We have all heard about being slipped "mickeys" and "roofies", almost as if they were urban legends. The reality is, these drugs are used, and used often, to facilitate sexual assault. Of course, the number one rape assist drug is alcohol itself. While statistics vary, likely upwards of 70% of sexual assaults involve alcohol on the part of the offender, the victim, or both. The percentage jumps much higher when discussing rape on college campuses. But there are many drugs used without the victim’s knowledge that cause a list of effects including impaired judgment, physical immobility, loss of consciousness, and loss of memory. These drugs are dangerous for a number of reasons. They are difficult to detect. Their effects may mimic those of alcohol, which the victim may have willingly ingested. Most leave the system quickly so testing may turn up negative results even in cases where they have been used.

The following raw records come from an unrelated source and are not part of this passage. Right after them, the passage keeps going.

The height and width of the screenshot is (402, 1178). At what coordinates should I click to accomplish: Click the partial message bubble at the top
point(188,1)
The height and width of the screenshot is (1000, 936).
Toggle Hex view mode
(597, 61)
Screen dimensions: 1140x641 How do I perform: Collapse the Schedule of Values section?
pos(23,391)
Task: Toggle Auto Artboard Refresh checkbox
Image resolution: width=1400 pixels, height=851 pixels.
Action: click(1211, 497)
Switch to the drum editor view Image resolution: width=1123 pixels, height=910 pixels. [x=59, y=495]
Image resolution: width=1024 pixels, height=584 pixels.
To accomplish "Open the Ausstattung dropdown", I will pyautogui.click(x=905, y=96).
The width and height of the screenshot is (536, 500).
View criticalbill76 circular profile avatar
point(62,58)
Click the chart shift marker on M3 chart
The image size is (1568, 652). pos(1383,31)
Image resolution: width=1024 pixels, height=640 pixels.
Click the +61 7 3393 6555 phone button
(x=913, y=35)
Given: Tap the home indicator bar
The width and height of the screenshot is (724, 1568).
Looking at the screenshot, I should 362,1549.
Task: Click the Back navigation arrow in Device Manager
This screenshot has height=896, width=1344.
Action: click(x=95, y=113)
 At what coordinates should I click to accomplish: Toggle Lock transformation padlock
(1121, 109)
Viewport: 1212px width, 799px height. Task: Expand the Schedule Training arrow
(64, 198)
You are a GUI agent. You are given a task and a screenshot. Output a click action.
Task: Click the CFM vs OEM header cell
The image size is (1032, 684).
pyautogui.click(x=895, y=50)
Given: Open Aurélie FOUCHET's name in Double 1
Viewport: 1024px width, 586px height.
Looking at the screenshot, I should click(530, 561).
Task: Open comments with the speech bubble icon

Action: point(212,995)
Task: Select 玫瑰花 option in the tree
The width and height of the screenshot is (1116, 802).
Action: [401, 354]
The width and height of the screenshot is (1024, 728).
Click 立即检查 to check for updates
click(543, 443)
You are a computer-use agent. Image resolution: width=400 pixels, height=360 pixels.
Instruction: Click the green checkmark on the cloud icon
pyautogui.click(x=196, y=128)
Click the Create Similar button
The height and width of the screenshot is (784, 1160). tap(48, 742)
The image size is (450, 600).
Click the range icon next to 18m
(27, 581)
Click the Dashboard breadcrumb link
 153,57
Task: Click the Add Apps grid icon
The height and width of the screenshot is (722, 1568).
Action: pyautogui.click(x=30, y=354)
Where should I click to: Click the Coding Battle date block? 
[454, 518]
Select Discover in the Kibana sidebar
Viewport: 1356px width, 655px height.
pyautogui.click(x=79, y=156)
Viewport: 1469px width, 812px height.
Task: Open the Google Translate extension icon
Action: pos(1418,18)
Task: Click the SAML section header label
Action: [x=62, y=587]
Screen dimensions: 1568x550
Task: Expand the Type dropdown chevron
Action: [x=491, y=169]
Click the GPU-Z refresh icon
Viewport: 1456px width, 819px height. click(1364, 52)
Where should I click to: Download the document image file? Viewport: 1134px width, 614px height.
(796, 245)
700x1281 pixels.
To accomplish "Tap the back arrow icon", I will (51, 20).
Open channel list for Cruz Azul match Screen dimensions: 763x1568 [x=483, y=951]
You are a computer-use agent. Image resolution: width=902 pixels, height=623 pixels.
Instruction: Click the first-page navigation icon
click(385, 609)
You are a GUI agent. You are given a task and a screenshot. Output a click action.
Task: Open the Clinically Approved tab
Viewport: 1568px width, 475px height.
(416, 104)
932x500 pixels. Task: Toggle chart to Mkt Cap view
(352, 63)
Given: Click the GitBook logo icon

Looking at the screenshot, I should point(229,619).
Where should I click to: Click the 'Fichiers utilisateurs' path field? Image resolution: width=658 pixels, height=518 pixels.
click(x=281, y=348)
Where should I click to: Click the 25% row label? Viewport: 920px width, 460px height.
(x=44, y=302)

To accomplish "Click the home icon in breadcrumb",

With a loss of consciousness, the victim will not put up a fight, and no marks will be left as evidence.
Many of us have been given these drugs, some without ever realizing. I hear story after story from women (and even some men!) about their experiences with rape assist drugs. They are readily available and virtually undetectable in a drink. The key to preventing a dangerous outcome is most often the presence of a friend or on-looker that recognized the threat and stepped in. In our workshops, we emphasize the importance of watching out for each other. Recognize the danger signs and take action. Don’t leave friends alone with men you don’t know and trust. Don’t chalk unusual behavior up to having had “just a little too much to drink”. Trust your intuition. Every time.
As I said, this is a hard case for so many of us. It was so easy to love and even trust Bill Cosby. His comedy and characters promoted positive and loving images. But we cannot allow these images to cloud what is. We cannot allow them to keep us from listening to his accusers. Whatever facts emerge with time, these women must be heard. Future victims’ lives may depend on it.